25.炎の指輪
次の日。
王宮の書斎に呼び出された俺は、入り口に立った所で、中にいる陛下の声が聞こえてきた。
「ノアか? ケガをしているのだ、礼は無用でよいぞ」
「御意」
それでも微かに頭をさげる一礼だけして、書斎の中に入った。
陛下は相変わらず、図書館と見まがう大量の書物に囲まれて政務をしていた。
「よく来たなノア。ケガはどうだ?」
「面目次第もございません」
「よい。しかし、ノアほどの強い男にケガを負わせるとは、それほどに強い刺客だったのか?」
陛下は真っ直ぐ俺を見つめて、聞いてきた。
やっぱり、こう来たか。
昨日ああやっていい訳じみたことで口封じの刺客を更に口封じした俺だが、陛下にそのことを誤魔化せるとは思っていない。

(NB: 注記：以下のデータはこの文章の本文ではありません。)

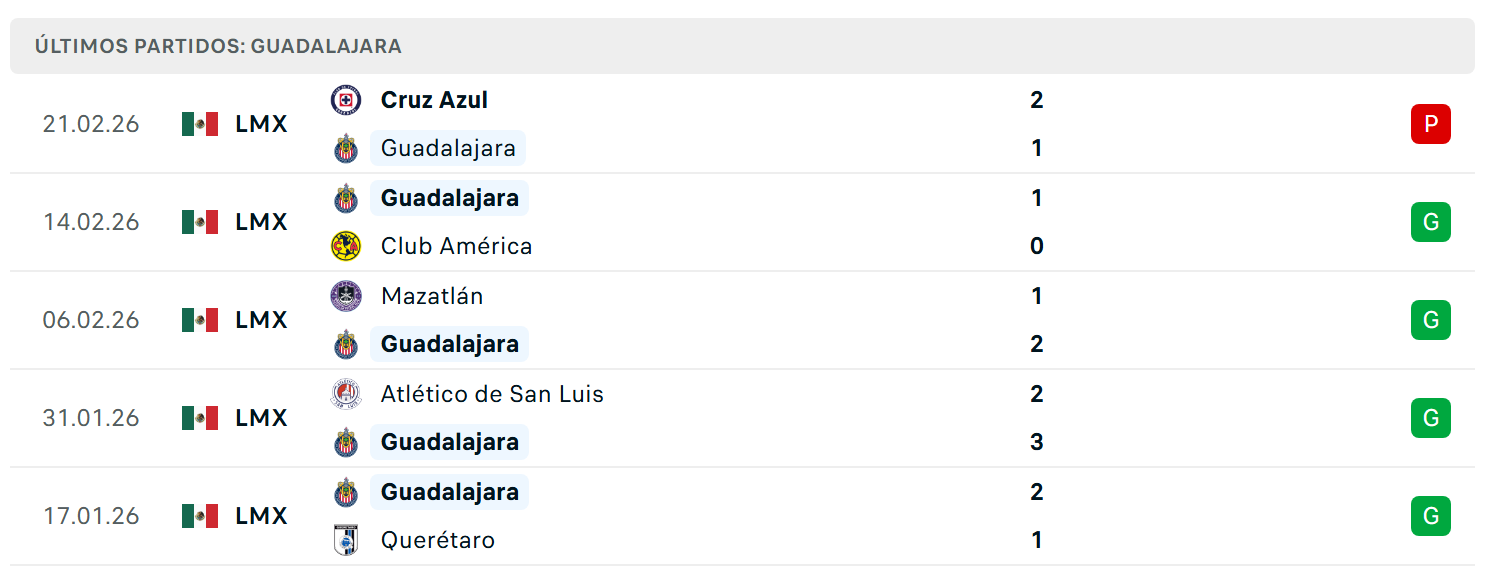Open the Club América team link
The image size is (1487, 582).
pos(456,246)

今までの経験で、陛下の耳目がものすごいことが分かってる。
俺が自分で腹をかっさばいたのも、間違いなく報告がいっている。
だから俺は、昨日一晩掛けて考えた台本を言った。
「強さとは」
「うん?」
「何も剣の腕前ではない、と考えてます。どんなに凄腕でも精神面をつかれて戸惑うことがあります」
陛下はしばらく俺をじっと見つめてから。
「なるほど」
と頷いた。
直前まで探るような目で見つめてきたのに、今は感心した顔で。
「余はいい息子、どこに出しても恥ずかしくない、すごい息子をもった」
なんて言ってきた。
俺が色々理解した上で自傷したことを正直に言ったことを、陛下は正しく理解したようだ。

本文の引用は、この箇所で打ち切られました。